Objective: Genetic variation in the serotonin-2C receptor encoded by the HTR2C gene is one of the genetic determinants of antipsychotic-induced weight gain. Peroxisome proliferator-activated receptors are nuclear receptors regulating the expression of genes involved in lipid and glucose metabolism. In this cross-sectional study, we investigated whether HTR2C-759C/T, HTR2C-697G/C, PPARα V227A, and PPARγ 161C/T genotypes were associated with metabolic syndrome (MetS) in patients with schizophrenia taking clozapine.

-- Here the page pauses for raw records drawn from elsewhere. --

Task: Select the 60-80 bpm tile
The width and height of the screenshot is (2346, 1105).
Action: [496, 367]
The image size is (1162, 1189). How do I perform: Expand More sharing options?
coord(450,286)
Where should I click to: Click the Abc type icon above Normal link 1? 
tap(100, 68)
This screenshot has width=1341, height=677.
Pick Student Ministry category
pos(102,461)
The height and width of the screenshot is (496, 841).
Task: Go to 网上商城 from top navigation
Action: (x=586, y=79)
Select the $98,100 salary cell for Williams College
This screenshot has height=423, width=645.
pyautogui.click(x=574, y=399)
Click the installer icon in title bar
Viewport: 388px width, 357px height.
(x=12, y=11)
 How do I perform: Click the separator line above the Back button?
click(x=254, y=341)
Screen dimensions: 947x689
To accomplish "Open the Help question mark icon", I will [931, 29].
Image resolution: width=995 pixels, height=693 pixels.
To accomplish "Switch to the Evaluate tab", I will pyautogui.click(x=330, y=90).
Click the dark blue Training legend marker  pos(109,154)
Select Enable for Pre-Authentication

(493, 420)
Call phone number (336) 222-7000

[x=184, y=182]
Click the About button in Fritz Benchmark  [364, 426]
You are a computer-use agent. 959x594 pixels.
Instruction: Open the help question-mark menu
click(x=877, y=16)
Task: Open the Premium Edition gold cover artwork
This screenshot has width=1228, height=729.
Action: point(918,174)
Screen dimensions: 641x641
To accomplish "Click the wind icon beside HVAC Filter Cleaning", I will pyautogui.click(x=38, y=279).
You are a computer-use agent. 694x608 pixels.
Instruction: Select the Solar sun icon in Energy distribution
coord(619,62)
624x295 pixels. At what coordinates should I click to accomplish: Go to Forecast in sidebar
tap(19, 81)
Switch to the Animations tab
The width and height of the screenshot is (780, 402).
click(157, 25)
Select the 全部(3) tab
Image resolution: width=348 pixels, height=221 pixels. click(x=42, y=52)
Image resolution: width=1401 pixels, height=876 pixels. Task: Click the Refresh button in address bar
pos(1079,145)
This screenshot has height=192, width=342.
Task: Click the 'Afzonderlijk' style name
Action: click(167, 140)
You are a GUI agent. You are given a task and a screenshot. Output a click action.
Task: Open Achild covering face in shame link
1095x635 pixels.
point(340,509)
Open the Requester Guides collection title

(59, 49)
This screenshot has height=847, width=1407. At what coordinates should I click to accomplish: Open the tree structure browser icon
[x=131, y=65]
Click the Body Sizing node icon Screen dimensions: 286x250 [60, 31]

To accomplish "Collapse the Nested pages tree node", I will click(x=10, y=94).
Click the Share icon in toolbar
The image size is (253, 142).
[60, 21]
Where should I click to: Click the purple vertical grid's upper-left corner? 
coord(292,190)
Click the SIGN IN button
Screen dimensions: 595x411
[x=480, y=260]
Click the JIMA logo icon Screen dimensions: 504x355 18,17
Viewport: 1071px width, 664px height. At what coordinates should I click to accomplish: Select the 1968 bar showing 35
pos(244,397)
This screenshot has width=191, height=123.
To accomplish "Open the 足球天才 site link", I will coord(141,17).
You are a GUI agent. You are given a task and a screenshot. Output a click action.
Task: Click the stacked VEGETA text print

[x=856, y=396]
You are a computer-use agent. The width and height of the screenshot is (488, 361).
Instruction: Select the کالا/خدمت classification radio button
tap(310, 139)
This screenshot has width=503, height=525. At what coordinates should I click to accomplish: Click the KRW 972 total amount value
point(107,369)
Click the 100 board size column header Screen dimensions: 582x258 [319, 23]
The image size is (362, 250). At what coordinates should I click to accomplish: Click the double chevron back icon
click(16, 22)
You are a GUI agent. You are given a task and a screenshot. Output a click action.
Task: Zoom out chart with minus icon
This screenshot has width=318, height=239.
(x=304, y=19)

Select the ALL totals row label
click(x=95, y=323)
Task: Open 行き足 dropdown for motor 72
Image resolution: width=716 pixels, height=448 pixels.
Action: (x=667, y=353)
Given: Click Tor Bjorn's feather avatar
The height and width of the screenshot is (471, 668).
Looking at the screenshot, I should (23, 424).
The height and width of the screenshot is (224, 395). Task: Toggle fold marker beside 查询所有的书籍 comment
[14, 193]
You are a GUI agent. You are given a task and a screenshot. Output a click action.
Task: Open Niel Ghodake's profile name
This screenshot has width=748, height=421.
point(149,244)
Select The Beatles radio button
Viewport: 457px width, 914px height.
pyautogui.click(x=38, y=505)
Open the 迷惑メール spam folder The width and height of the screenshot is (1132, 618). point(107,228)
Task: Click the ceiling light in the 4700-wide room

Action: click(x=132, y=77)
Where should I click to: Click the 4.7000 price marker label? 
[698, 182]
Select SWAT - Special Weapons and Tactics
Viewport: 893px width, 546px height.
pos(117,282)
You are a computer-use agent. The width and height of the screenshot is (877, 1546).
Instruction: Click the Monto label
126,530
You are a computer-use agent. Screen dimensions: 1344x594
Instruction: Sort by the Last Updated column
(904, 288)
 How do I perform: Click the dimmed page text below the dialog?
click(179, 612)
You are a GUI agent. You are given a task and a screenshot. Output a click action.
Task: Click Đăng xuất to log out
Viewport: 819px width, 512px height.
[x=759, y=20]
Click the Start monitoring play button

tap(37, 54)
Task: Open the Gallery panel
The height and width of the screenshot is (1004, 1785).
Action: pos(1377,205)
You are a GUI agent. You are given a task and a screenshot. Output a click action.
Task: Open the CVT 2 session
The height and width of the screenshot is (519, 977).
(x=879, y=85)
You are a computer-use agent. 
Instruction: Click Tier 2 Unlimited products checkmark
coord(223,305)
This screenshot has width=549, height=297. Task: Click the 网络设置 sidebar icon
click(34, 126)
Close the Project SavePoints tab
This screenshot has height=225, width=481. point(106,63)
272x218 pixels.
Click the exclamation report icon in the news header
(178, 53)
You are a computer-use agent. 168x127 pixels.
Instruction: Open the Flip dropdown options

Methods: One hundred forty-six Korean patients using clozapine for more than one year were genotyped for the HTR2C-759C/T, HTR2C-697G/C, PPARα V227A, and PPARγ 161C/T polymorphisms, and their weight, waist circumference, blood pressure, triglycerides, high-density lipoprotein-cholesterol, total cholesterol, and glucose were measured. We used the criteria for MetS proposed by the National Cholesterol Education Program-adapted Adult Treatment Panel III.
Results: The prevalence of MetS was 47.3% and was similar among men (49%) and women (42.9%). We found no significant differences between patients with and without MetS in terms of genotypes or allele frequencies. Logistic regression analyses also revealed no association between MetS and each genotype.
Conclusion: We did not find significant associations between four polymorphisms (HTR2C-759C/T, HTR2C-697G/C, PPARα V227A, and PPARγ 161C/T) and MetS in patients with schizophrenia taking clozapine.
Keywords: Clozapine; HTR2C; Metabolic syndrome; PPAR; Polymorphism; Schizophrenia.